This Week In Techdirt History: July 23rd – 29th

from the stuff-that-happened dept

Five Years Ago

This week in 2012, we started out by reporting on something that happened late on the previous Friday: the feds admitted that they violated the fourth amendment with their surveillance programs. We noted how Congress had lost all perspective with its moves to prosecute journalists as if they were spies, and that it was worrying how the Senate Intelligence Committee seemed more interested in stopping whistleblowers than figuring out why they blew the whistle. Meanwhile, the ACLU lost a fight to get the courts to recognize common sense and agree that widely published leaked documents should no longer be treated as classified.

*INFORMATION SHOWN*.

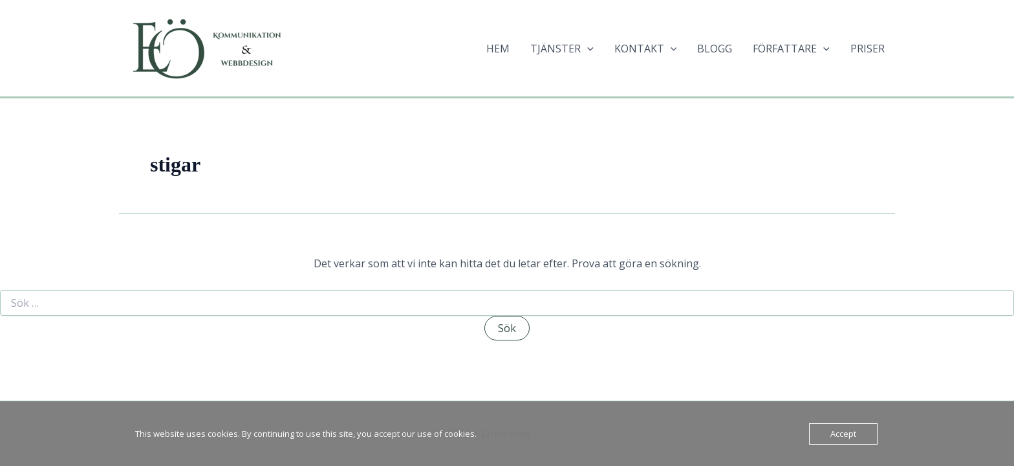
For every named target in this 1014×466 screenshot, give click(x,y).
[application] (587, 48)
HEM (498, 48)
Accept (843, 433)
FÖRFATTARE (791, 48)
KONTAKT (645, 48)
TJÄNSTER (562, 48)
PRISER (867, 48)
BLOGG (714, 48)
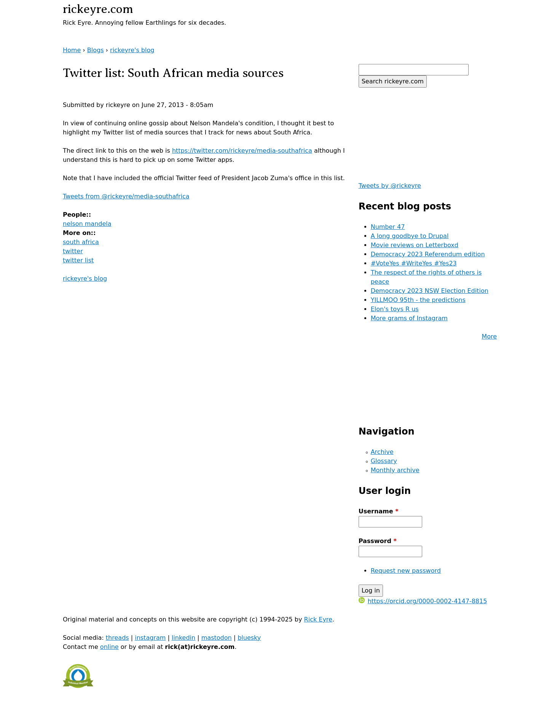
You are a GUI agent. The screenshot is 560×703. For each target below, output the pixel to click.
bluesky (249, 637)
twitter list (78, 260)
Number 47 (388, 226)
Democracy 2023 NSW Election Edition (429, 290)
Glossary (384, 461)
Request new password (406, 570)
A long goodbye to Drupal (410, 236)
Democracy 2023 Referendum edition (428, 254)
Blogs (95, 50)
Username (379, 511)
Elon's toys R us (395, 309)
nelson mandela (87, 223)
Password (378, 541)
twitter (73, 251)
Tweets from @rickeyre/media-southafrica (126, 196)
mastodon (216, 637)
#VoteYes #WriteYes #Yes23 (414, 263)
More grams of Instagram (409, 318)
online (109, 646)
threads (117, 637)
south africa (81, 242)
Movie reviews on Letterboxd (414, 245)
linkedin (183, 637)
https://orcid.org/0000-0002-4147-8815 (423, 601)
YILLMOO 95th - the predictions (418, 300)
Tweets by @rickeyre (390, 185)
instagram (150, 637)
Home (72, 50)
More (489, 336)
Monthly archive (395, 470)
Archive (382, 451)
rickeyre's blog (132, 50)
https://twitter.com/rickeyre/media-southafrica (242, 150)
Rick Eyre (318, 619)
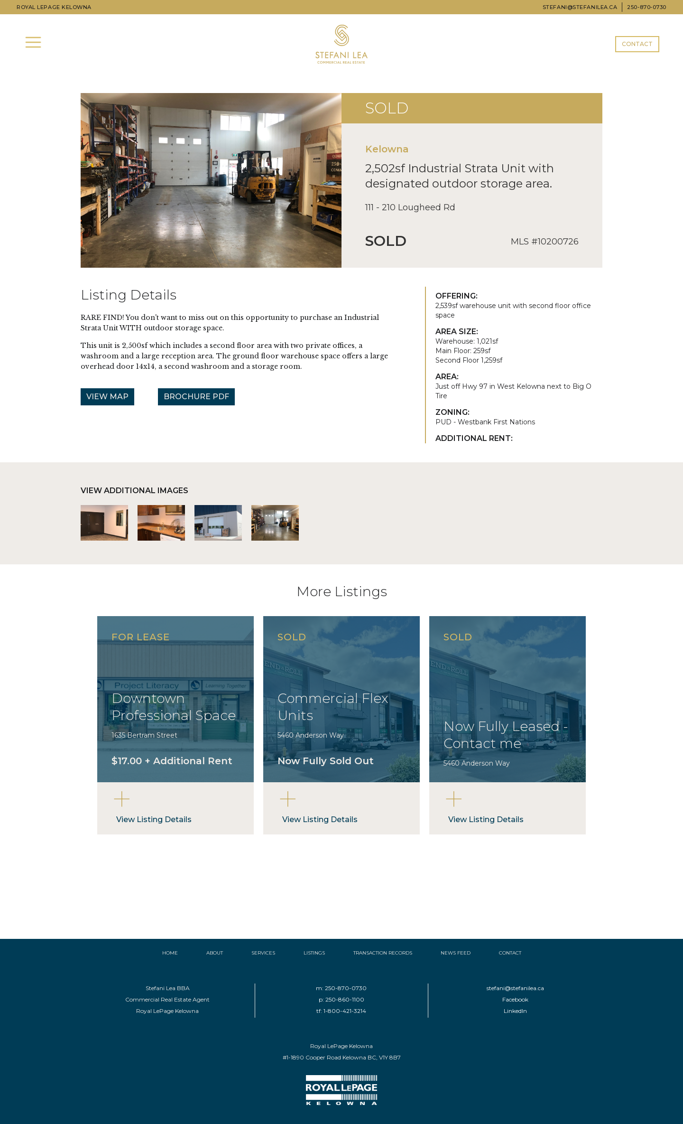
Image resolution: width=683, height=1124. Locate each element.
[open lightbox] (104, 523)
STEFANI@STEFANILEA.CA (580, 7)
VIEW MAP (107, 396)
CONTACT (637, 43)
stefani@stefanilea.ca (515, 988)
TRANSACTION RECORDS (382, 953)
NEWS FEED (456, 953)
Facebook (515, 999)
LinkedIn (515, 1010)
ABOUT (214, 953)
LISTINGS (314, 953)
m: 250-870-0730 (341, 988)
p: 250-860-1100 (341, 999)
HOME (170, 953)
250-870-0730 (646, 7)
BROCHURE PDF (196, 396)
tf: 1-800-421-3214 (341, 1010)
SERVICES (263, 953)
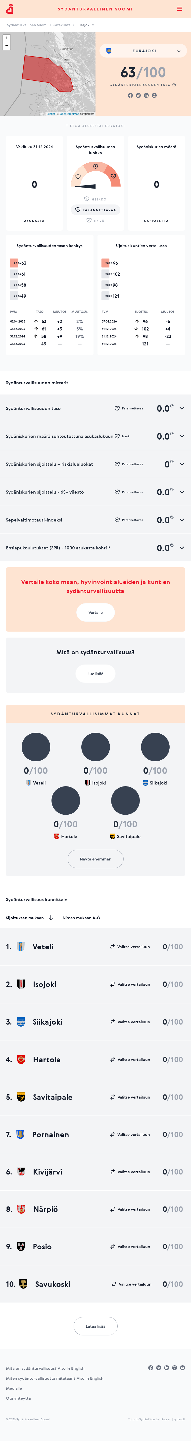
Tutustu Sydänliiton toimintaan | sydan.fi (156, 1419)
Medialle (14, 1388)
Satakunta (62, 24)
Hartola (39, 1059)
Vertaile (96, 612)
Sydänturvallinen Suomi (95, 9)
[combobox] (143, 51)
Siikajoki (39, 1022)
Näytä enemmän (95, 859)
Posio (34, 1246)
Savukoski (44, 1284)
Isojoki (36, 984)
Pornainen (42, 1134)
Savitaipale (45, 1097)
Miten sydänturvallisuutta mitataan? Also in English (54, 1378)
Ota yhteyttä (18, 1398)
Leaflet (51, 113)
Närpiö (37, 1209)
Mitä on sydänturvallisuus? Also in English (45, 1368)
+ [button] (6, 38)
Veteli (35, 947)
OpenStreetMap (69, 113)
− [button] (6, 46)
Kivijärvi (39, 1172)
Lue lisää (95, 673)
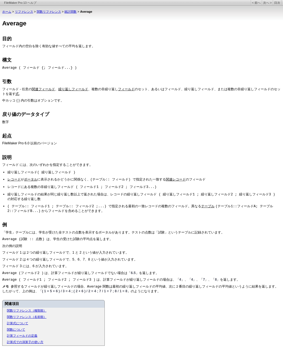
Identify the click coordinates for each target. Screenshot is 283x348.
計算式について (17, 323)
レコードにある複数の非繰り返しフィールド (40, 187)
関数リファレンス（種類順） (26, 310)
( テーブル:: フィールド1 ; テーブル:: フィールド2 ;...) (58, 206)
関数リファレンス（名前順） (26, 316)
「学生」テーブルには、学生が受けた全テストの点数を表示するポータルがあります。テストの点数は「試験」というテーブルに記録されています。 (113, 232)
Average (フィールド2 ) (23, 273)
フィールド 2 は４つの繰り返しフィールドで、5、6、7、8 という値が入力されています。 (69, 259)
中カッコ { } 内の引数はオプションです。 (33, 100)
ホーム (6, 11)
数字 (5, 122)
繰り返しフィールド (73, 89)
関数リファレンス (49, 11)
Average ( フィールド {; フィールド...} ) (39, 68)
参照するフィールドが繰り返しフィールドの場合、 (49, 286)
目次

*REQUESTS*.
1) In the Techdirt history extract, what did the feds admit late on the previous Friday?
2) Which government bodies and organizations does the "Five Years Ago" paragraph of the Techdirt history extract name?
3) Carry on writing the Techdirt history post from the point where it stops.

*ANSWERS FOR THIS EXERCISE*.
1) They admitted that they violated the fourth amendment with their surveillance programs.

2) The feds, Congress, the Senate Intelligence Committee, the ACLU, and the courts.

3)
Ten Years Ago

This week in 2007, the RIAA was continuing its push to get radio stations to pay up for playing music by finding people to claim that radio play makes people buy less music. Meanwhile, a disturbingly RIAA-friendly change snuck into the Higher Education Reauthorization Act, potentially cutting funding from schools that don’t filter P2P traffic (but was thankfully pulled soon after). The UK government, amidst various forms of copyright insanity, at least realized that extending copyright durations on 50-year-old songs was pointless. And the EFF kicked off a now-famous legal battle when it sued Universal Music for issuing a YouTube takedown over a clip of a little kid dancing to music.

Fifteen Years Ago

This week in 2002, we saw one of the most insane attempts to prop up Hollywood of them all: a bill that would exempt them from hacking laws in their expeditions to find pirates was introduced in Congress. Meanwhile, the huge uncertainty caused by recent changes to royalty rates was threatening the future of webcasters, leading to a bill being introduced to save them. And a silly Texas company that had turned itself into a JPEG patent troll got some serious pushback from the ISO standards body.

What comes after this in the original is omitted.